Il est difficile de cerner les ressorts de cette guerre car elle fut protéiforme et, à la fois, spécifique à chaque région. Le Nord de la France a essuyé bien des combats où les zones d’affrontements furent catastrophiques pour les français (l’Ecluse, Crécy, Azincourt), et, plus au Sud, Poitiers. Ces défaites militaires vont saper l’édifice de la chevalerie et, avec elle, la structure féodale qui sous-tendait la société. On va, paradoxalement, assister à l’effet compensatoire : la démesure ! Démesure dans les fêtes, dans l’attrait pour le luxe ostentatoire de la noblesse. La démesure devient aussi fantasmagorique dans les croyances et les superstitions.

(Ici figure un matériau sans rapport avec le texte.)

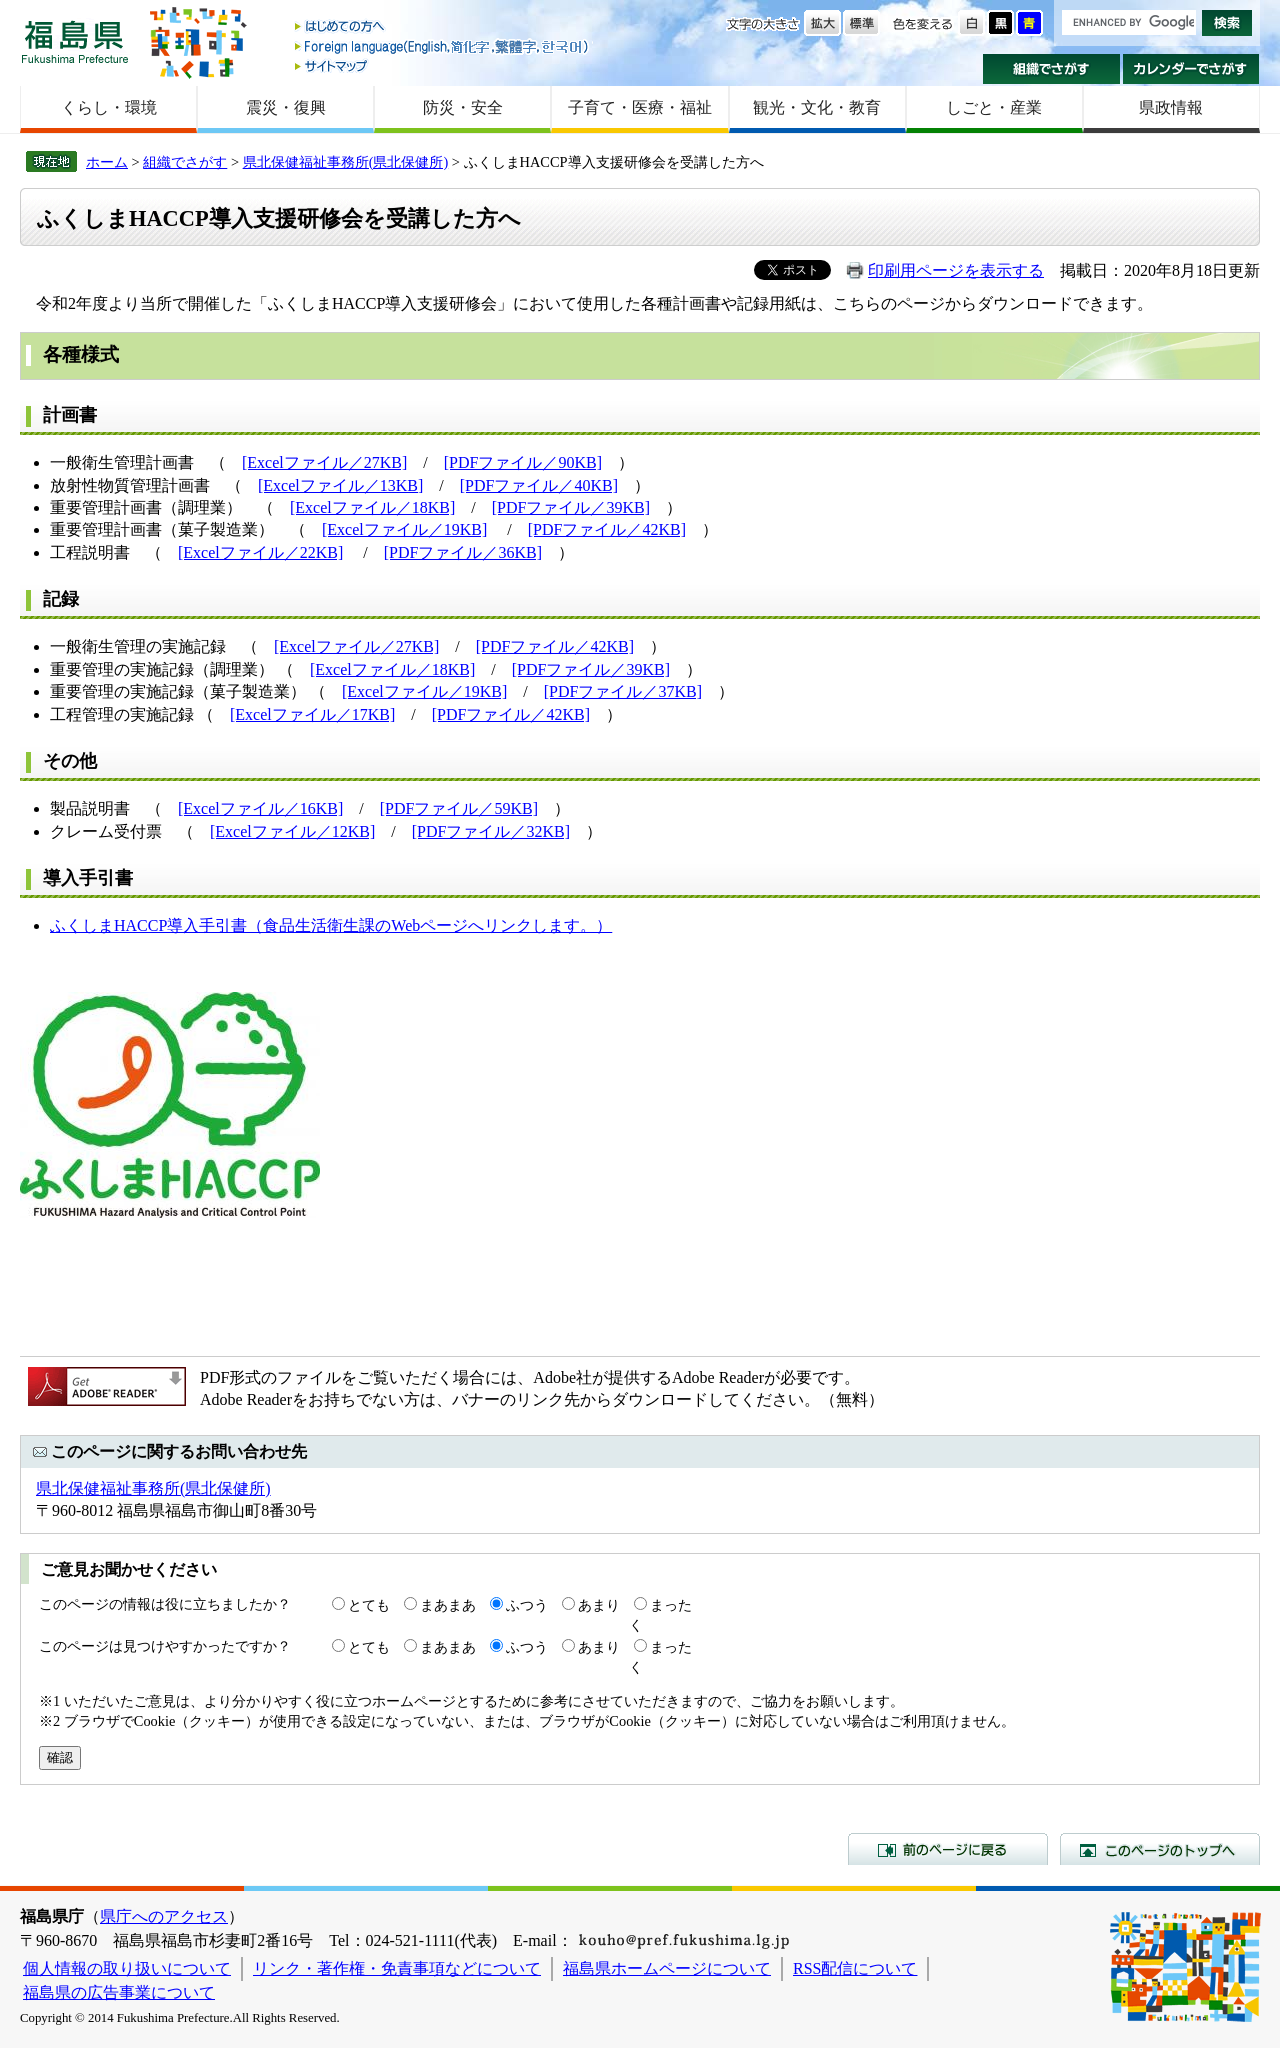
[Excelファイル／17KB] (312, 714)
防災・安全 (463, 107)
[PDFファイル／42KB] (607, 529)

Qu’en est-il dans les pays de la langue d’Oc ? De l’Aquitaine/Guyenne au Languedoc en passant par les comtés pyrénéens, cette guerre fut aussi protéiforme. Ne s’agit-il pas de « guerres de cent ans au pluriel » parties d’un différend féodal, ou, plus précisément, familial? Les Aquitains vont afficher un profil ethno-politique tout au long d’un conflit, initié bien avant 1337 et ce, dès la succession d’Aliénor. Leur cri de guerre n’était-il pas « Guyenne et Saint Georges » écrira Guilhem Pépin.
Pour le Languedoc, l’adhésion à la couronne de France est récente, 1271, rappelons-le et le comté de Toulouse avait à sa tête le frère du roi. Montpellier appartient à la couronne d’Aragon jusqu’en 1349. Ainsi, les Etats de Languedoc furent une création monarchique plutôt artificielle, dira Vincent Challet, mais ces Etats ne faillirent point à la fidélité à la couronne.
Qu’en est-il des comtés pyrénéens ? Les citer sous un même vocable est risqué car on pourrait, pour ces territoires, parler de guerres contagieuses dont le conflit national est ourdi par des querelles intestines entre Navarre, Foix-Béarn, Armagnac, Comminges jusqu’à porter le conflit en Castille avec le soutien de certains à Henri Trastamare.
A la question initialement posée sur la Guerre de Cent Ans a-t-elle existé on répondra oui car l’Anglais fut bouté hors de France ! C’est bien cela qui fait l’unité de cette guerre, mais plus que cela. Elle fut un facteur de mutations politiques, militaires, économiques, sociales, religieuses et culturelles. A l’insu de ses protagonistes, la Guerre de Cent Ans a tissé un fil rouge qui débouchera sur ce qu’on appelle la Renaissance, sans savoir très bien où s’arrêtait le Moyen Age.